43.En dépit des convictions de la délégation relatives à l'autonomie plus importante dont bénéficie le système judiciaire, le rôle spécifique joué par les procureurs au Kazakhstan reste problématique et doit être noté dans les observations finales.

44.Il demande si un accord a été conclu par les États parties à la Convention de Minsk selon lequel leurs citoyens doivent être automatiquement renvoyés dans leur pays d’origine sans qu’aucune enquête ne soit menée pour savoir s’il existe un risque de voir ceux-ci soumis à des actes de torture à leur arrivée.

45.Le PRÉSIDENT, s’adressant en la qualité de membre du Comité et se référant à une affaire citée qui s’est conclue par un règlement extrajudiciaire, se demande si celui-ci a donné lieu à des indemnisations et si oui, sur quelles bases elles ont été octroyées.

46.Les détenus se retrouvent confrontés à un vide juridique. Si leur détention est enregistrée officiellement, ils bénéficient d’une certaine protection; sinon, leur détention peut être prononcée de facto. Les dispositions de la Convention s’appliquent à tous les détenus; il est dès lors crucial d’établir le début et la durée de la détention.

47.Les États sont bien entendu libres de ratifier ou non le Statut de Rome de la Cour pénale internationale; le Comité peut simplement indiquer que la ratification de ce Statut constitue un choix car elle assurerait une protection aux citoyens et empêcherait d’autres États d’établir leur compétence juridictionnelle à leur égard.

48.MmeZHARBOSUNOVA (Kazakhstan) remercie le Comité pour ce dialogue constructif et les recommandations formulées jusqu’à présent.
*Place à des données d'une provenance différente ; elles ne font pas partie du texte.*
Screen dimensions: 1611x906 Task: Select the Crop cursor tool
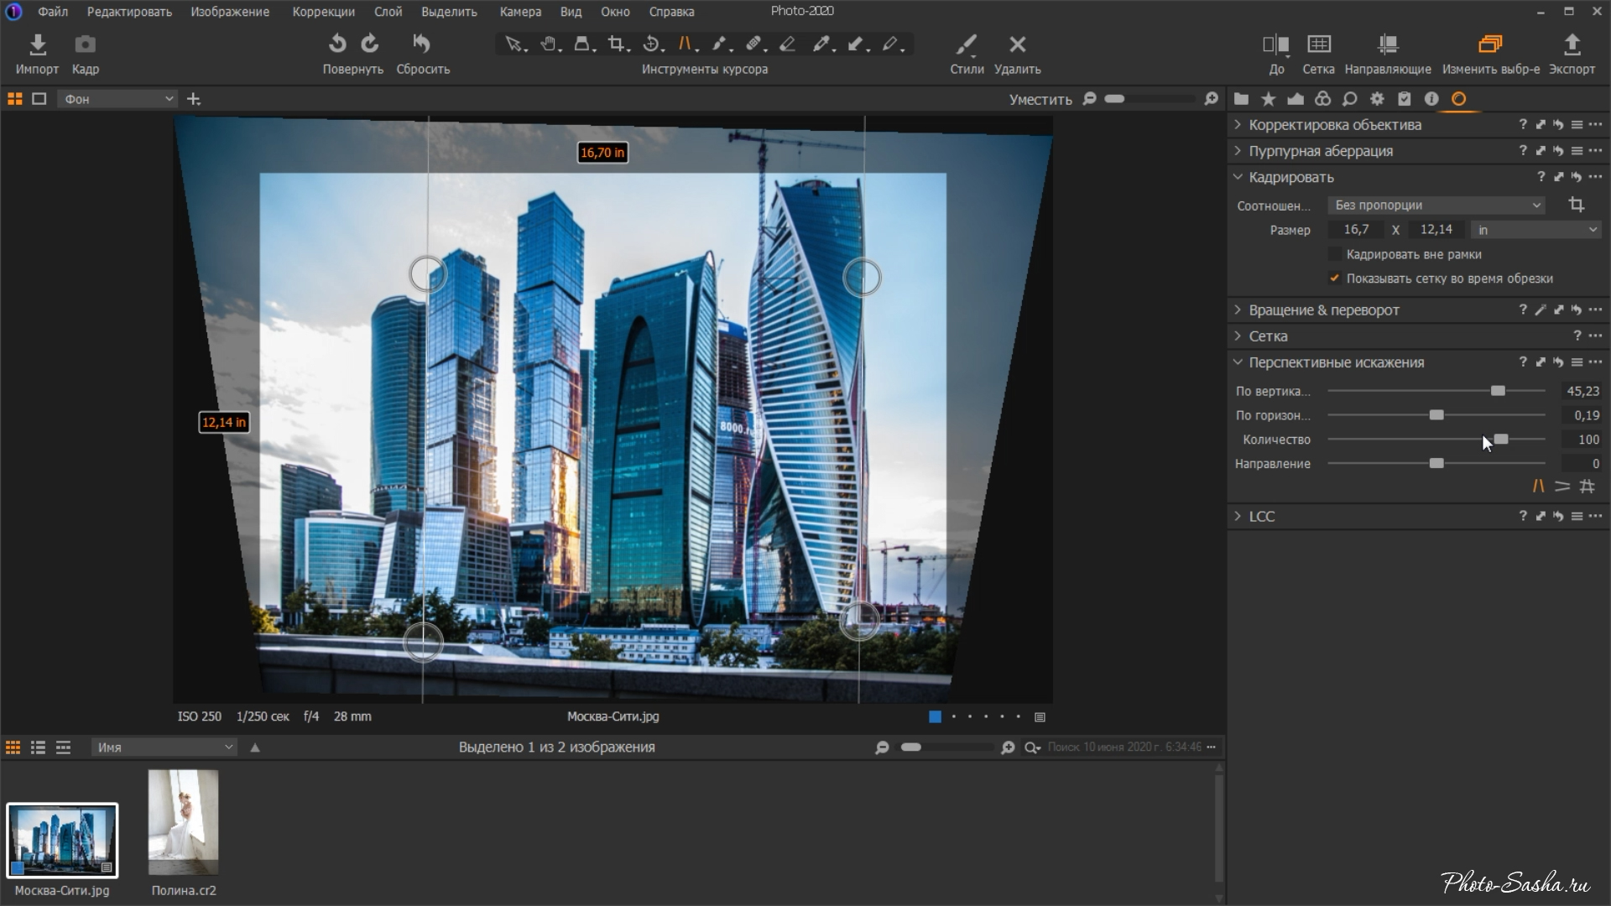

La ratification des instruments internationaux dépend de la volonté politique des États. Lorsque son pays s'est engagé sur la voie de la démocratie et du développement, il l’a fait avec l’intention de ratifier les principaux instruments internationaux en matière des droits de l’homme. Pour autant, la promulgation de la législation et l’élimination des stéréotypes nécessitent beaucoup de temps. La Constitution est valable mais il n’existe pas de formule magique susceptible de garantir la mise en œuvre pratique de la législation.
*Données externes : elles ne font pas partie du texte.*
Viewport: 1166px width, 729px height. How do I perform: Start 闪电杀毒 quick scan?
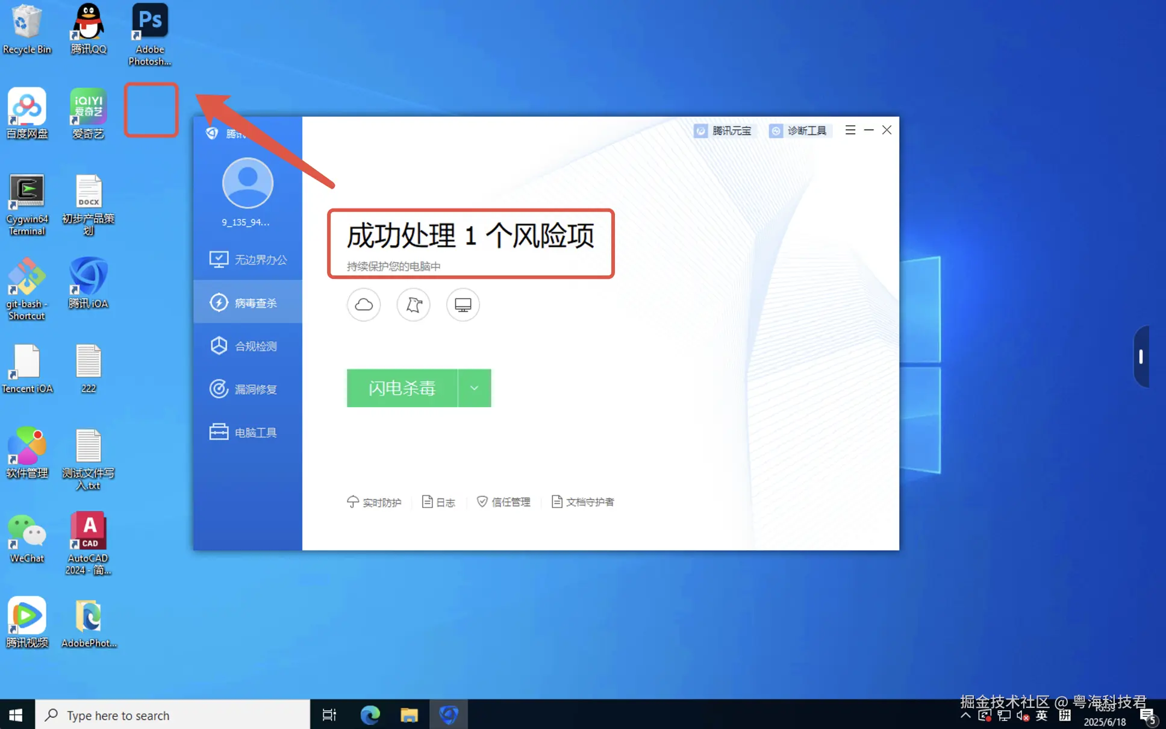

49.Le rapport et les informations fournies par la délégation et les ONG attestent des pas de géant qui ont été réalisés. Mais bien sûr des améliorations doivent encore être apportées. Depuis la ratification du Protocole facultatif se rapportant à la Convention en juin 2008, nos efforts se sont concentrés sur la création d’une structure de contrôle de la mise en œuvre de la Convention. Elle est certaine que la poursuite de la coopération avec le Comité et l'organisation éventuelle d'une mission au Kazakhstan en mai 2008, ainsi que le soutien de la société civile et d’autres organismes internationaux, contribueront à améliorer la situation générale et permettront au Kazakhstan de respecter les obligations qui lui incombent en vertu de la Convention. Sa délégation adressera les réponses restantes aux questions soulevées, en anglais et en russe, dans les délais impartis.